Exception in thread "main" java.lang.RuntimeException: javax.xml.stream.XMLStreamException: ParseError at [row,col]:[664
70483,50]
Message: JAXP00010004: The accumulated size of entities is "50,000,001" that exceeded the "50,000,000" limit set by "FEA
TURE_SECURE_PROCESSING".
at org.languagetool.dev.dumpcheck.WikipediaSentenceSource.hasNext(WikipediaSentenceSource.java:84)
at org.languagetool.dev.dumpcheck.MixingSentenceSource.hasNext(MixingSentenceSource.java:75)
at org.languagetool.dev.dumpcheck.SentenceSourceChecker.run(SentenceSourceChecker.java:175)
at org.languagetool.dev.dumpcheck.SentenceSourceChecker.main(SentenceSourceChecker.java:80)
at org.languagetool.dev.wikipedia.Main.main(Main.java:45)
Caused by: javax.xml.stream.XMLStreamException: ParseError at [row,col]:[66470483,50]
Message: JAXP00010004: The accumulated size of entities is "50,000,001" that exceeded the "50,000,000" limit set by "FEA
TURE_SECURE_PROCESSING".
at com.sun.org.apache.xerces.internal.impl.XMLStreamReaderImpl.next(Unknown Source)
at com.sun.xml.internal.stream.XMLEventReaderImpl.nextEvent(Unknown Source)
at org.languagetool.dev.dumpcheck.WikipediaSentenceSource.handleTextElement(WikipediaSentenceSource.java:144)

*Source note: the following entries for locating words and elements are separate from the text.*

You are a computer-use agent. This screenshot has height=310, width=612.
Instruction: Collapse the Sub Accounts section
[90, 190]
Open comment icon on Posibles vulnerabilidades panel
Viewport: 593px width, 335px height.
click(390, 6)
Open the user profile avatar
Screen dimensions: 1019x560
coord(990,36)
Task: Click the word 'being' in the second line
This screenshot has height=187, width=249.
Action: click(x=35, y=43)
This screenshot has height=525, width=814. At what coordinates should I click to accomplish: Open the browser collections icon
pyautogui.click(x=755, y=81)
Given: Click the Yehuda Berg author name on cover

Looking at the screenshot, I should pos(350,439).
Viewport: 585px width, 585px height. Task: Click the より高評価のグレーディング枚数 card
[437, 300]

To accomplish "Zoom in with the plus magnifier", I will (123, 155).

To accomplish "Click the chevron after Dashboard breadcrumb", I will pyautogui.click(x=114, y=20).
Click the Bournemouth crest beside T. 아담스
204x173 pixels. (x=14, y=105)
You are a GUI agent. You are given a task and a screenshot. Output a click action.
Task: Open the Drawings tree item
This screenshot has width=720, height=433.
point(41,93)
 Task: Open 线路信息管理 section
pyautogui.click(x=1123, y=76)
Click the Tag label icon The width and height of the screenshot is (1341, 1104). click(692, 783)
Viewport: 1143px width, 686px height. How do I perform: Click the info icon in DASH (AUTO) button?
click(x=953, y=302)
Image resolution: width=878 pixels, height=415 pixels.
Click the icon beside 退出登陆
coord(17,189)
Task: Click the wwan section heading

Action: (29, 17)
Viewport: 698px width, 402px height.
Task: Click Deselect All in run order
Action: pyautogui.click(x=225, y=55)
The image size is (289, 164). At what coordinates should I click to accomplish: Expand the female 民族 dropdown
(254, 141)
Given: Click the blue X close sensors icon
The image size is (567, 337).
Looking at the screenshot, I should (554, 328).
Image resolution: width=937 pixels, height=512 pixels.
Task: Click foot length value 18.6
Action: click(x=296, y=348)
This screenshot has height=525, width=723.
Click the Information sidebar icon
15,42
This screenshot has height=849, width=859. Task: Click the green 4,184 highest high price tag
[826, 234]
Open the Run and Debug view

at org.languagetool.dev.dumpcheck.WikipediaSentenceSource.fillSentences(WikipediaSentenceSource.java:127)
at org.languagetool.dev.dumpcheck.WikipediaSentenceSource.hasNext(WikipediaSentenceSource.java:82)
... 4 more
D:\LanguageTool-wikipedia-3.6-SNAPSHOT>
As best I can tell, FEATURE_SECURE_PROCESSING is used by 3rd-party software that LT uses. (I did not find FEATURE_SECURE_PROCESSING in the LT Github repository.)
What, if anything, can I do to check LT rules against all the Wikipedia data?